The Kansas Wetlands Education Center and the Shafer Art Gallery at Barton Community College have been awarded the National Association of Interpretation Region Six 2019 Outstanding Special Event Award for their collaborative art events “Frogs: Sounding the Future” in 2016 and “The Connected World: Biodiversity in the Art of Carel Pieter Brest van Kempen” in 2019.
NAI Region 6 is a nonprofit organization dedicated to advancing the profession of heritage interpretation and currently serves more than 1,000 members in Kansas, Missouri, Arkansas, Texas, Oklahoma and Louisiana. Members include those who work at parks, museums, nature centers, zoos, botanical gardens, aquariums, historical and cultural sites, commercial tour companies, and theme parks. Commercial and institutional members include those who provide services to the heritage interpretation industry.
The 2019 Outstanding Special Event Award is given for events of exceptional interpretive quality. The events celebrated with elements at each location were a local success with more than 1,700 visitors participating. The Van Kempen Biodiversity Exhibit was part of the Shafer Gallery Art and Science Encounters series, which was underwritten by CUNA Mutual Retirement Solutions. Nominated events had to meet NAI’s principles of interpretation, which is defined as: “a mission-based communication process that forges emotional and intellectual connections between the interests of the audience and the meanings inherent in the resource.”
Events were judged for their originality, creativity, clarity, consistent theme or message and the ability to reach target audience and appropriateness for the site.

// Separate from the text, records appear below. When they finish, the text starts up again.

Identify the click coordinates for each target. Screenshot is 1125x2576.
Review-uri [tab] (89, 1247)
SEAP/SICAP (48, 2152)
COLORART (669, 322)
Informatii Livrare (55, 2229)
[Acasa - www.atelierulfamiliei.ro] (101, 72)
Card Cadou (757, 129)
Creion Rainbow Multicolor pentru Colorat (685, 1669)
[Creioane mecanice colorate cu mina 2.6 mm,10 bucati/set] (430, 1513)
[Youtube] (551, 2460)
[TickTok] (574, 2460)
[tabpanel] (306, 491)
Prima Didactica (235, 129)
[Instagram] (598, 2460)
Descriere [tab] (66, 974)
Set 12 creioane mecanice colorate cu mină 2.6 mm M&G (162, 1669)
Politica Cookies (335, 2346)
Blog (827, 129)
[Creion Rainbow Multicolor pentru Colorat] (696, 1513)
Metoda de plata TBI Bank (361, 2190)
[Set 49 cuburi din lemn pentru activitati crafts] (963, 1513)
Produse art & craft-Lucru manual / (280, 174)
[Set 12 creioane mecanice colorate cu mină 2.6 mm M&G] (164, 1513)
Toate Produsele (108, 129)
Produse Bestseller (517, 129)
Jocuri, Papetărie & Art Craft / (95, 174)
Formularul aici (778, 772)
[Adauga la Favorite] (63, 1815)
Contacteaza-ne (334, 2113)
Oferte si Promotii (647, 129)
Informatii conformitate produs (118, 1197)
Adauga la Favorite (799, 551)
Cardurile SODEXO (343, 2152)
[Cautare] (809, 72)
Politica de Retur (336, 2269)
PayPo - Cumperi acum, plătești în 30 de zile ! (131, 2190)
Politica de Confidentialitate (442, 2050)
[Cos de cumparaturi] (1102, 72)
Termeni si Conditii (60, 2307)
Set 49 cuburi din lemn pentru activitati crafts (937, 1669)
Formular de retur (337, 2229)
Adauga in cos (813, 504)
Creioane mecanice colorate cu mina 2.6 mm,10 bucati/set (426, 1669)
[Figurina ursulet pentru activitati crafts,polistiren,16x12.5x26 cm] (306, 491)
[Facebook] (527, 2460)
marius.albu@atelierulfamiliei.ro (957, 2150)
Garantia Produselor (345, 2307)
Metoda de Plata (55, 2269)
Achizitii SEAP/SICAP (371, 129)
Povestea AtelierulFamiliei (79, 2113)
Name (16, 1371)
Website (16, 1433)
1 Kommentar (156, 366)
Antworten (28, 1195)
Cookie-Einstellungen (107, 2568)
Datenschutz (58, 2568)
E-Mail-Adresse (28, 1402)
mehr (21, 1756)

KWEC Education Specialist Pam Martin said the judges were very gracious in their comments about the efforts of both the Gallery and the Wetlands Education Center.
“The judges said, ‘This is how interpretation should be done,’” she said. “The cooperative effort actually began in 2011, resulting in four show/events focused on flora and fauna of Cheyenne Bottoms. We’re so appreciative of Dave Barnes being open to trying something beyond the ordinary scope of an art gallery. Not only did the two organizations partner to showcase the plight and marvels of local wildlife but additional partners also donated time and energy, providing artistic and immersive experiences for diverse audiences.”
Shafer Gallery Director David Barnes said the gallery is always excited to collaborate on exhibits as it unlocks what would otherwise be an unknown yet often times fantastic result.
“There is wonderful synergy that develops when institutions with different visions and functions work together to create an event,” he said. “The very intention of collaboration seems to set in motion a surge of creativity and innovation that would not have occurred had the Wetlands Education Center and the Shafer Gallery worked in isolation. It was very cool to be a part of that dynamic process. It is easy for an Art Museum to silo itself in the safety of beautiful objects. However, with the encouragement and partnership of the Kansas Wetlands Educational Center I think we have succeeded in showing our communities what a collaborative, interactive and environmentally meaningful event can look like.”
Barnes added that the awe-inspiring element of nature is something that lends itself to an artistic exhibit.
“It was also important to try and foster an appreciation of the natural wonder and beauty that exists all around us,” he said. “Art and science working together can disseminate information and also provoke wonder in ways neither can do alone.”